Task item
Copy out the material below word for word, beginning with the line that contains "coordinates (324, 105)." and continuing through the line that contains "coordinates (458, 151).".

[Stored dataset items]
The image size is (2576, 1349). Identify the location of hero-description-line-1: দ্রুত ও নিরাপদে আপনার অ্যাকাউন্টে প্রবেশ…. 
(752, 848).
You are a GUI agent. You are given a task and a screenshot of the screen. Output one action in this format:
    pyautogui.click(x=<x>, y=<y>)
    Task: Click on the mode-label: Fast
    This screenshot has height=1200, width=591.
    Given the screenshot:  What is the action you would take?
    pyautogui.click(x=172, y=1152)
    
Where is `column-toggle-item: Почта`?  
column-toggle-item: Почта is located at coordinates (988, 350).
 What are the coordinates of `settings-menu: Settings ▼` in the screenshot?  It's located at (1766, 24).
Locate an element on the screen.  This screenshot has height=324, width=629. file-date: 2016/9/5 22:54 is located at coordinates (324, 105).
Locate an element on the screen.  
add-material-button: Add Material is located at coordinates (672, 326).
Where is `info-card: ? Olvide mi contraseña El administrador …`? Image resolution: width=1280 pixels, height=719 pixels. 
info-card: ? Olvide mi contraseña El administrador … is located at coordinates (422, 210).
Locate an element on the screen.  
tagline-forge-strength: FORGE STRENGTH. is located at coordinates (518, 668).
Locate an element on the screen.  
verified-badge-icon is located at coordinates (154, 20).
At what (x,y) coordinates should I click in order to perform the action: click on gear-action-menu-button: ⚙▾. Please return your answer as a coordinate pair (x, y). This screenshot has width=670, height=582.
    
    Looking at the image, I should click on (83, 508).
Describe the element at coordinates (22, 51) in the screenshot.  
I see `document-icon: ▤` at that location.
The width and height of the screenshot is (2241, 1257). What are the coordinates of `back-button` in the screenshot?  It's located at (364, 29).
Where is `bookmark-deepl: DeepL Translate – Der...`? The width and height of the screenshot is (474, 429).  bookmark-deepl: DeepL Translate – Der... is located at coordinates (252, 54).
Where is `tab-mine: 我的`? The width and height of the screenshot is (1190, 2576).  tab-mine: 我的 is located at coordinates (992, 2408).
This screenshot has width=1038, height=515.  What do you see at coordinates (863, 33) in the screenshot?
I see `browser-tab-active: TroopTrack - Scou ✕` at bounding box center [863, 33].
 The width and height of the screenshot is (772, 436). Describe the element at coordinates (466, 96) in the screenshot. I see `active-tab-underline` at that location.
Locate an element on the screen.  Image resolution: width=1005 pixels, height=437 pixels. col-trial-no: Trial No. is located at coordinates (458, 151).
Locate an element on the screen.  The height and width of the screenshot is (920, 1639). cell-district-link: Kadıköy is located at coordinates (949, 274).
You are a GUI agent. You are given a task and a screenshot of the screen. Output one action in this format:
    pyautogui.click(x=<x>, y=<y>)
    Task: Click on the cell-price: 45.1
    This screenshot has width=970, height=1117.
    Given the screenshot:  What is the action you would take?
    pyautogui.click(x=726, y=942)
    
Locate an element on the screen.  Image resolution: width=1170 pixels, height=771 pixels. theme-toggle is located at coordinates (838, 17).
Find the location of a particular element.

Task solution
Locate an element on the screen.  This screenshot has height=324, width=629. file-date: 2016/9/5 22:54 is located at coordinates (324, 105).
Locate an element on the screen.  
add-material-button: Add Material is located at coordinates (672, 326).
Where is `info-card: ? Olvide mi contraseña El administrador …`? Image resolution: width=1280 pixels, height=719 pixels. 
info-card: ? Olvide mi contraseña El administrador … is located at coordinates (422, 210).
Locate an element on the screen.  
tagline-forge-strength: FORGE STRENGTH. is located at coordinates (518, 668).
Locate an element on the screen.  
verified-badge-icon is located at coordinates (154, 20).
At what (x,y) coordinates should I click in order to perform the action: click on gear-action-menu-button: ⚙▾. Please return your answer as a coordinate pair (x, y). This screenshot has width=670, height=582.
    
    Looking at the image, I should click on (83, 508).
Describe the element at coordinates (22, 51) in the screenshot.  
I see `document-icon: ▤` at that location.
The width and height of the screenshot is (2241, 1257). What are the coordinates of `back-button` in the screenshot?  It's located at (364, 29).
Where is `bookmark-deepl: DeepL Translate – Der...`? The width and height of the screenshot is (474, 429).  bookmark-deepl: DeepL Translate – Der... is located at coordinates (252, 54).
Where is `tab-mine: 我的`? The width and height of the screenshot is (1190, 2576).  tab-mine: 我的 is located at coordinates (992, 2408).
This screenshot has width=1038, height=515.  What do you see at coordinates (863, 33) in the screenshot?
I see `browser-tab-active: TroopTrack - Scou ✕` at bounding box center [863, 33].
 The width and height of the screenshot is (772, 436). Describe the element at coordinates (466, 96) in the screenshot. I see `active-tab-underline` at that location.
Locate an element on the screen.  Image resolution: width=1005 pixels, height=437 pixels. col-trial-no: Trial No. is located at coordinates (458, 151).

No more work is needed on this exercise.